Milt Larsen. 36 years of friendship and counting.

When I first arrived in Los Angeles it was 1974. I had exactly $50 to my name and a bunch more energy and drive than I have now! For various reasons my wife Susan and I spent our first night staying in one of her friends houses in Santa Monica. I was anxious to see my new homeland and while my wife went to sleep I took a long walk around Santa Monica. I just couldn’t wait to explore.

Much to my amazement one of the first things I saw was a building that looked like a beautifully recreated Old English Music Hall. The marquee proclaiming that my powers of observation were smack on and read, ‘The Mayfair Music Hall.’ I was very excited and the next morning told Susan that I had already found a place where I could work. I just knew it.

I visited the ‘Mayfair’ later that week and met its creator, a highly pleasant and friendly chap called Milt Larsen. He took the time to have a couple of drinks with me and I discovered that this was the same person who had created the ‘Magic Castle.’ well I certainly knew all about the Castle by reputation and definitely wanted to visit and to work there as soon as I could.

However, I got my first job at the ‘Mayfair,’ I was very excited, an actual wage! It wasn’t much, but coupled with a very short career selling men’s clothing in the Northridge Mall it allowed me to join the Castle! My work continued with various weeks at the ‘Mayfair’ and then branched out also into weeks at the Castle. It was the foundation of my career in America and the greatest training ground a young performer could wish for.

Over the next few years I met Milt often and he was always friendly, courteous and best of all encouraging. He always bought me a drink, I remember with a pang of horror the night I asked him what he was drinking and he replied, “Aquavit.” I said, “I’ll try one too.” They just don’t make hangovers like that anymore.

The more I got to know Milt, the more I discovered that he had truly created my two hubs of work. I mean actually created, with a hammer in one hand, a glass of wine in the other and most important of all a vision in his mind that could create something unique and tangible from abstract ideas.

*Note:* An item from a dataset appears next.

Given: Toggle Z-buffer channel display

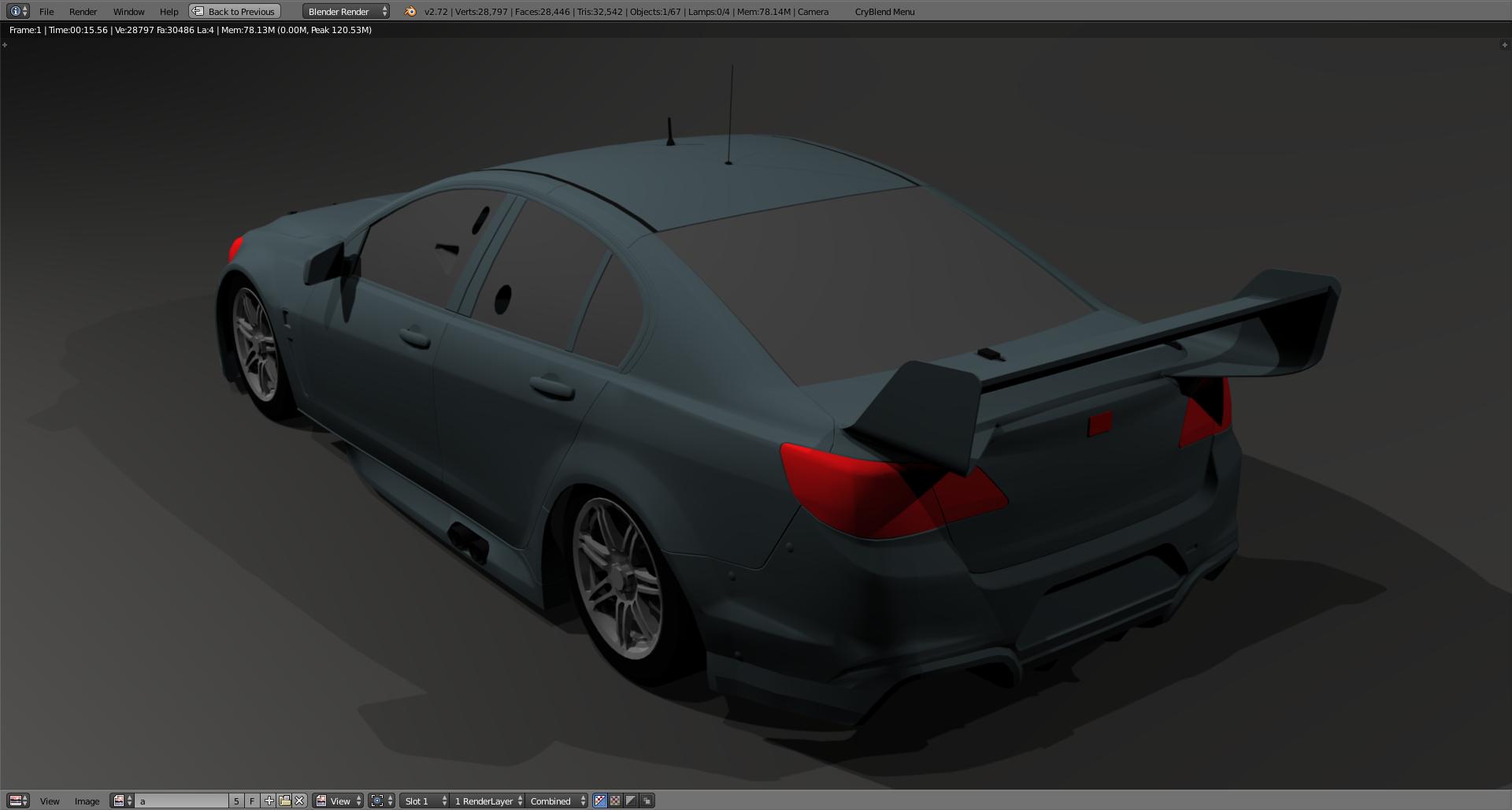Looking at the screenshot, I should (x=647, y=801).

I developed an enormous respect for this slightly crazed creator, carpenter and T.V. writer and it is a respect that has only grown through the years.

Suddenly, there was talk of a new venture  ‘a society for the preservation of the variety arts,’ it was very vague initially but I paid fifty dollars to become a member of a club, that existed mostly in one man’s head and didn’t even have a clubhouse where members could meet. That didn’t worry me, and I was right not to worry, because that germ of an idea turned into a four-story building with a full sized theatre, a nightclub, a restaurant and the look and feel of an old fashioned and larger than life venue, it was just another of Milt’s ‘Castles in the air’ that arrived firmly on the ground. The ‘Variety Arts Center’ was born.

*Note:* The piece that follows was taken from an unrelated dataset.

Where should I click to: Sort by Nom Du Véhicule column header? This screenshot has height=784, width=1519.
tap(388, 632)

The ‘Magic Castle,’ however was always Milt’s masterpiece and a glorious tribute to the ideas of his father William Larsen Sr. It has employed more magicians and encouraged, nurtured and given them a perfect ‘Jewel Box’ to showcase what was a quickly declining form of entertainment. In fact, I think it is fair to say that in the ’70s the Magic Castle, along with Siegfried & Roy and Doug Henning gave magic a re-birth. The Art of Close-Up Magic would certainly never have developed as it has without the Castle.

One interesting thing was the way the Castle never quite remained physically the same, not only subtle changes but some very major expansions too, Milt couldn’t resist his instincts to improve what most people would have considered a fully completed masterpiece. The one constant was that magic always remained as the heart, soul and core of his creation.

Milt never seemed that concerned with the day to day running of the Castle, while obviously having an extremely shrewd business sense, he stepped back to let his brother Bill take care of the day to day affairs. Milt may have had the mind of a good businessman but his soul remained that of a highly creative artist. A pretty smart call!

Times change, not always for the better, and at a certain point the off hand casualness and eccentricities of the Castle were seen as some kind of weakness instead of one the keys to its continued success. Well, at a certain point the desire to create a slick and commercial vehicle out of what was always a work of love by both creators and performers suddenly arrived on the scene. It usually does.

Has recent change improved the Magic Castle for its membership, I suspect any long-term member (my membership number is in the mid 2000s, so I’m not a part of the true pioneers, but pretty close to the source!) would give you the same answer? Do I need to tell you what it would be? I won’t do so because any off my readers who know me understand I always run a mile from speaking my mind or being controversial. LOL.

Let me just say that Milt has earned my respect and admiration for 36 years now. He’s not an easy man to get to know but I feel we have become real friends over the years, friends in the quiet and understated way we both prefer. The Magic Castle without Milt is as inconceivable as Disneyland without Walt. I guess you could turn Disneyland into a Six Flags operation but what would be lost in the process would be incalculable.

I make these comments in a personal and non-political way; I’m not one to keep up with gossip or Internet forums so my timing is quite random. I just want to thank Milt for creating three unique venues and being a friend for 36 years and counting……………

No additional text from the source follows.